### Task brief
Find the line with "The image size" in the entries below, then output every line from it down to the line with "Given: Click the", exactly and with no pictures.

** Source data follows **

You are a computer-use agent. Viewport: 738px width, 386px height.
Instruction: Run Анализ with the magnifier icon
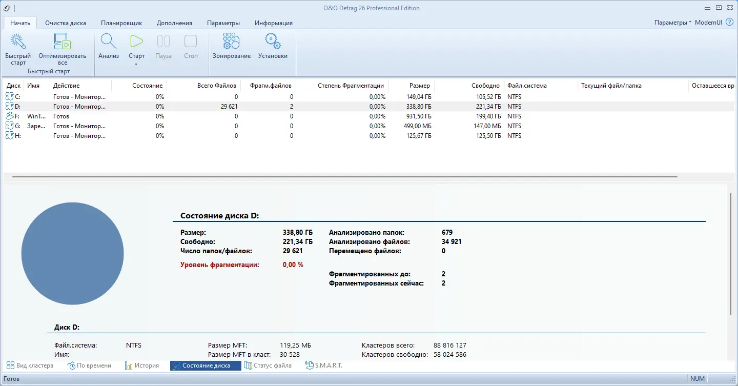tap(109, 42)
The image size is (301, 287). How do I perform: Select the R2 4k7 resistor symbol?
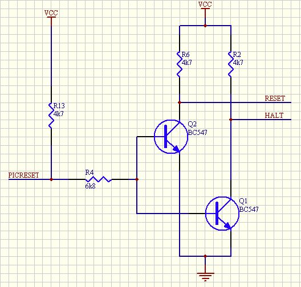[231, 64]
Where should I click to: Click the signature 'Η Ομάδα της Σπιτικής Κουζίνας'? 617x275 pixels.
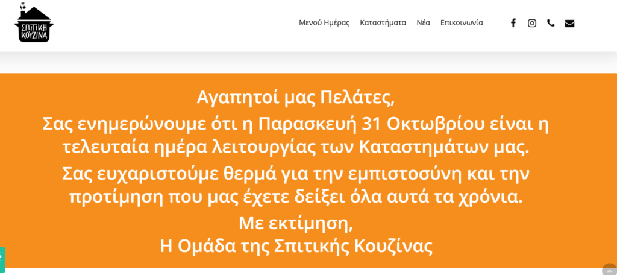click(296, 246)
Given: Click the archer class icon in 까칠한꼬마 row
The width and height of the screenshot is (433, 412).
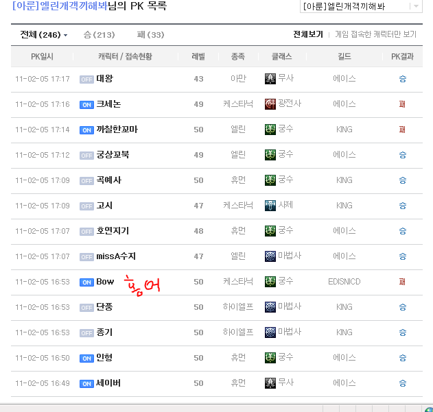Looking at the screenshot, I should [270, 130].

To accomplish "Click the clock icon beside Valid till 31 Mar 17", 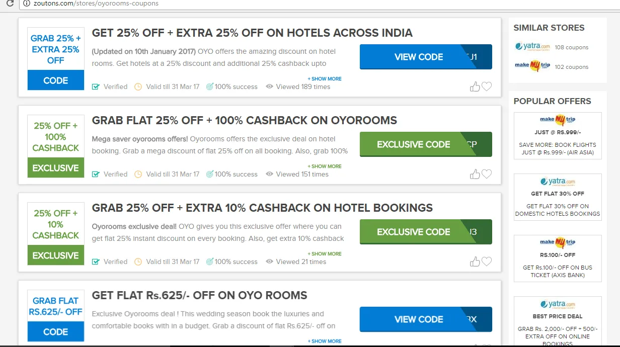I will pyautogui.click(x=138, y=86).
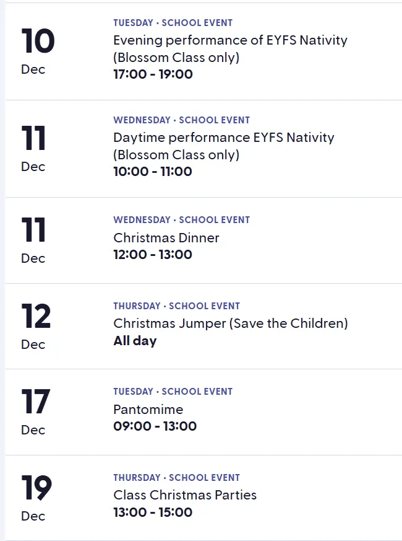The width and height of the screenshot is (402, 541).
Task: Open the Pantomime event title
Action: [148, 410]
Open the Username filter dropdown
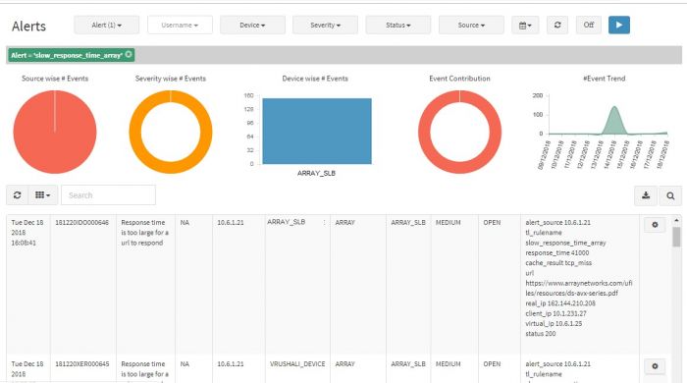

** End of Source data **

### Problem solution
The image size is (301, 287). How do I perform: Select the R2 4k7 resistor symbol?
[231, 64]
Where should I click to: Click the signature 'Η Ομάδα της Σπιτικής Κουζίνας'? 617x275 pixels.
click(296, 246)
Given: Click the archer class icon in 까칠한꼬마 row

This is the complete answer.